■ **EXERCISE REQUIREMENTS**
Starting with the first line and ending with the one that holds "Serie A (50, 54)", retype the entries exactly.

■ **INPUT MATERIAL**
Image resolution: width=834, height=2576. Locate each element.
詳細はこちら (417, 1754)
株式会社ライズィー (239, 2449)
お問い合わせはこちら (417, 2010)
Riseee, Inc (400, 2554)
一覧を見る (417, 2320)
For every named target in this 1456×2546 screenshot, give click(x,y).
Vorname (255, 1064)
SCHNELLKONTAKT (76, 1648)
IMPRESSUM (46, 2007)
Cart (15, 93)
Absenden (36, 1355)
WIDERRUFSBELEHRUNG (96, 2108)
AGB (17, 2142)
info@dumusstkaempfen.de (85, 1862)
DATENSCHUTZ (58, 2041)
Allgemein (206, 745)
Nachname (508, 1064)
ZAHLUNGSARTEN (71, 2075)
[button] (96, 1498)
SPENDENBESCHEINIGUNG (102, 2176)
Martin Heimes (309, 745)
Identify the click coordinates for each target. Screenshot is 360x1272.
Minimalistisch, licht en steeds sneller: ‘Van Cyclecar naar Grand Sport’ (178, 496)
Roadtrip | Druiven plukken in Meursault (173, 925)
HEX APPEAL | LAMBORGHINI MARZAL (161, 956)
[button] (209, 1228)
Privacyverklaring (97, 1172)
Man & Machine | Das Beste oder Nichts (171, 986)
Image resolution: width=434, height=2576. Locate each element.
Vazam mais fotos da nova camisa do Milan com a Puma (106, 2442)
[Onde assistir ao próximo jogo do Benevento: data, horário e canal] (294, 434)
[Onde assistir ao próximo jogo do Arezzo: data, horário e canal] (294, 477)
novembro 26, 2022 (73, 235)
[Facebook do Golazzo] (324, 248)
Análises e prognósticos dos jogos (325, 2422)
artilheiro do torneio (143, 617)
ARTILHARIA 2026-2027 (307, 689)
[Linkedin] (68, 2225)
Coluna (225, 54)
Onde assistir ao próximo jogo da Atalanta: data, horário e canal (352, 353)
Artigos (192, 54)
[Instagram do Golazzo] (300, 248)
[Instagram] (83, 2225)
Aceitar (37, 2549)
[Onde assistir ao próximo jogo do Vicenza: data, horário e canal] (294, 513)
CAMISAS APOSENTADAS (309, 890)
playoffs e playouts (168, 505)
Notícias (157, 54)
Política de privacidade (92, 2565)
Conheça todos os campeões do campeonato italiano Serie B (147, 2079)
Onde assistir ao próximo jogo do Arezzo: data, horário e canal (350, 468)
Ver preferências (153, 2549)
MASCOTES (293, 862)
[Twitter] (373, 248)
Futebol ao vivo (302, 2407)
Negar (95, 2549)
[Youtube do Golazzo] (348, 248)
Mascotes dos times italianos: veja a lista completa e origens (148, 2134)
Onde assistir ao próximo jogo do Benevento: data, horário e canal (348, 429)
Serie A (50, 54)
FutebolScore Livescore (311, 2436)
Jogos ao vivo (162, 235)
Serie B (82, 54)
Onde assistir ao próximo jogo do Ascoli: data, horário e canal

■ **RESULT FOR THIS TASK**
Image resolution: width=834, height=2576. Locate each element.
詳細はこちら (417, 1754)
株式会社ライズィー (239, 2449)
お問い合わせはこちら (417, 2010)
Riseee, Inc (400, 2554)
一覧を見る (417, 2320)
For every named target in this 1456×2546 screenshot, give click(x,y).
Vorname (255, 1064)
SCHNELLKONTAKT (76, 1648)
IMPRESSUM (46, 2007)
Cart (15, 93)
Absenden (36, 1355)
WIDERRUFSBELEHRUNG (96, 2108)
AGB (17, 2142)
info@dumusstkaempfen.de (85, 1862)
DATENSCHUTZ (58, 2041)
Allgemein (206, 745)
Nachname (508, 1064)
ZAHLUNGSARTEN (71, 2075)
[button] (96, 1498)
SPENDENBESCHEINIGUNG (102, 2176)
Martin Heimes (309, 745)
Identify the click coordinates for each target. Screenshot is 360x1272.
Minimalistisch, licht en steeds sneller: ‘Van Cyclecar naar Grand Sport’ (178, 496)
Roadtrip | Druiven plukken in Meursault (173, 925)
HEX APPEAL | LAMBORGHINI MARZAL (161, 956)
[button] (209, 1228)
Privacyverklaring (97, 1172)
Man & Machine | Das Beste oder Nichts (171, 986)
Image resolution: width=434, height=2576. Locate each element.
Vazam mais fotos da nova camisa do Milan com a Puma (106, 2442)
[Onde assistir ao próximo jogo do Benevento: data, horário e canal] (294, 434)
[Onde assistir ao próximo jogo do Arezzo: data, horário e canal] (294, 477)
novembro 26, 2022 (73, 235)
[Facebook do Golazzo] (324, 248)
Análises e prognósticos dos jogos (325, 2422)
artilheiro do torneio (143, 617)
ARTILHARIA 2026-2027 (307, 689)
[Linkedin] (68, 2225)
Coluna (225, 54)
Onde assistir ao próximo jogo da Atalanta: data, horário e canal (352, 353)
Artigos (192, 54)
[Instagram do Golazzo] (300, 248)
[Instagram] (83, 2225)
Aceitar (37, 2549)
[Onde assistir ao próximo jogo do Vicenza: data, horário e canal] (294, 513)
CAMISAS APOSENTADAS (309, 890)
playoffs e playouts (168, 505)
Notícias (157, 54)
Política de privacidade (92, 2565)
Conheça todos os campeões do campeonato italiano Serie B (147, 2079)
Onde assistir ao próximo jogo do Arezzo: data, horário e canal (350, 468)
Ver preferências (153, 2549)
MASCOTES (293, 862)
[Twitter] (373, 248)
Futebol ao vivo (302, 2407)
Negar (95, 2549)
[Youtube do Golazzo] (348, 248)
Mascotes dos times italianos: veja a lista completa e origens (148, 2134)
Onde assistir ao próximo jogo do Benevento: data, horário e canal (348, 429)
Serie A (50, 54)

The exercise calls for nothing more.